-- Your task --
Show, from the entries below, every line in which "screenshot" appears.

START Exercise data

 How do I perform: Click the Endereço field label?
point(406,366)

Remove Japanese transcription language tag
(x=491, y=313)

END Exercise data
START Exercise data

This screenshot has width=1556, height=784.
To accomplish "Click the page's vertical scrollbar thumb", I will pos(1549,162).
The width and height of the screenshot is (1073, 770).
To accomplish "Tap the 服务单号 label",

END Exercise data
START Exercise data

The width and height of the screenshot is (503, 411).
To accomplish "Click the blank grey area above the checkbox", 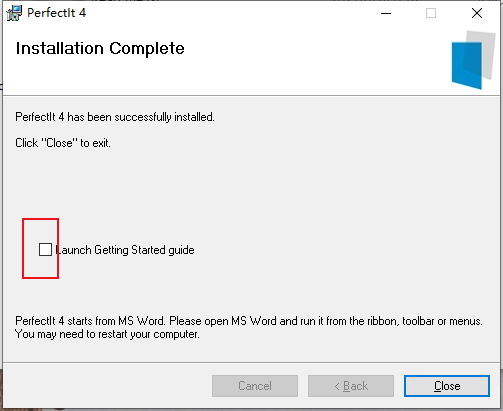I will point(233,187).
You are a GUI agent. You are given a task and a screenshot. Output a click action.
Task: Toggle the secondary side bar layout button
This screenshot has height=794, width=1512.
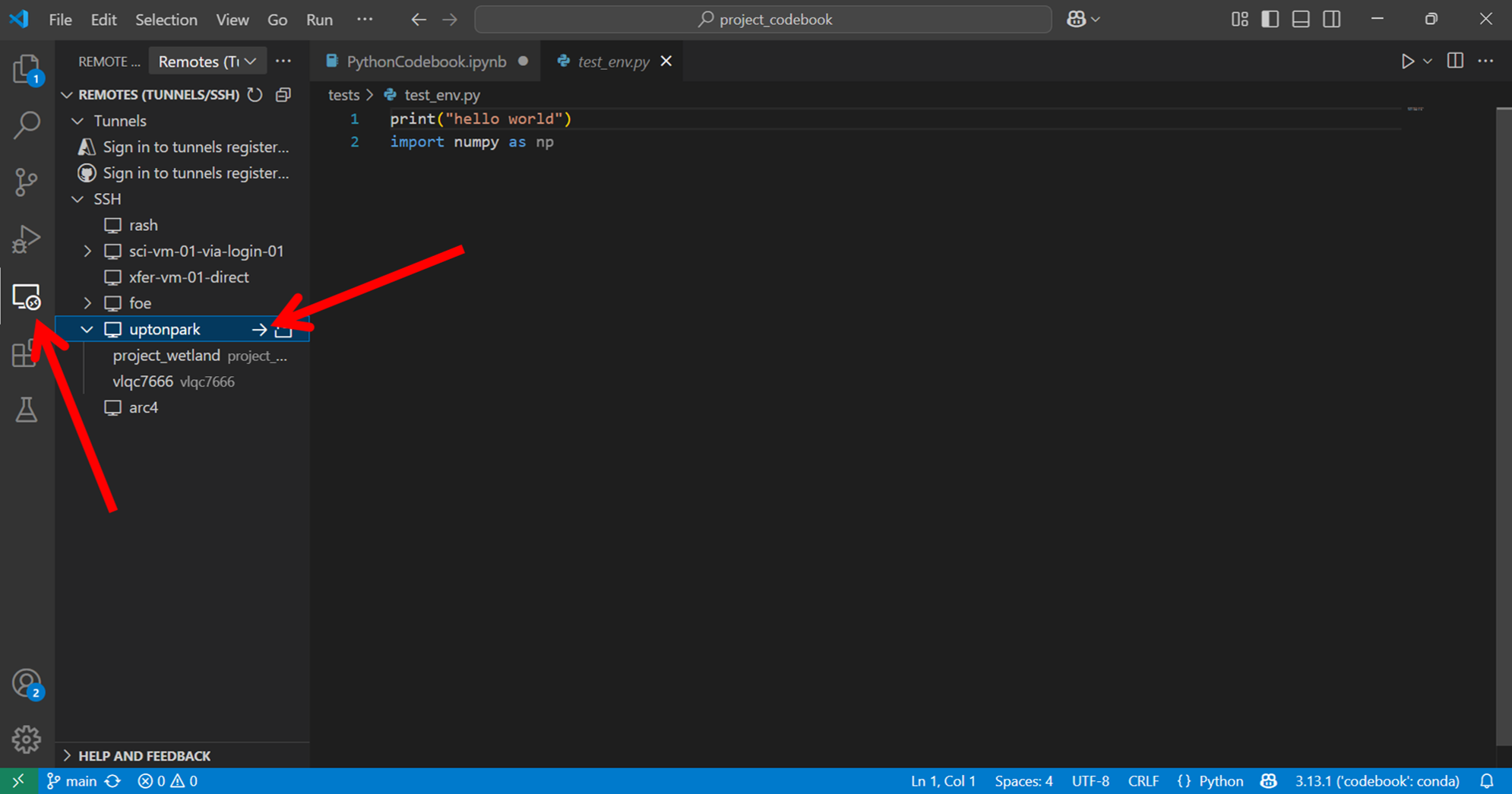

END Exercise data

-- Solution to the problem --
This screenshot has width=1556, height=784.
The width and height of the screenshot is (1073, 770).
The width and height of the screenshot is (503, 411).
You are a GUI agent. You are given a task and a screenshot. Output a click action.
This screenshot has height=794, width=1512.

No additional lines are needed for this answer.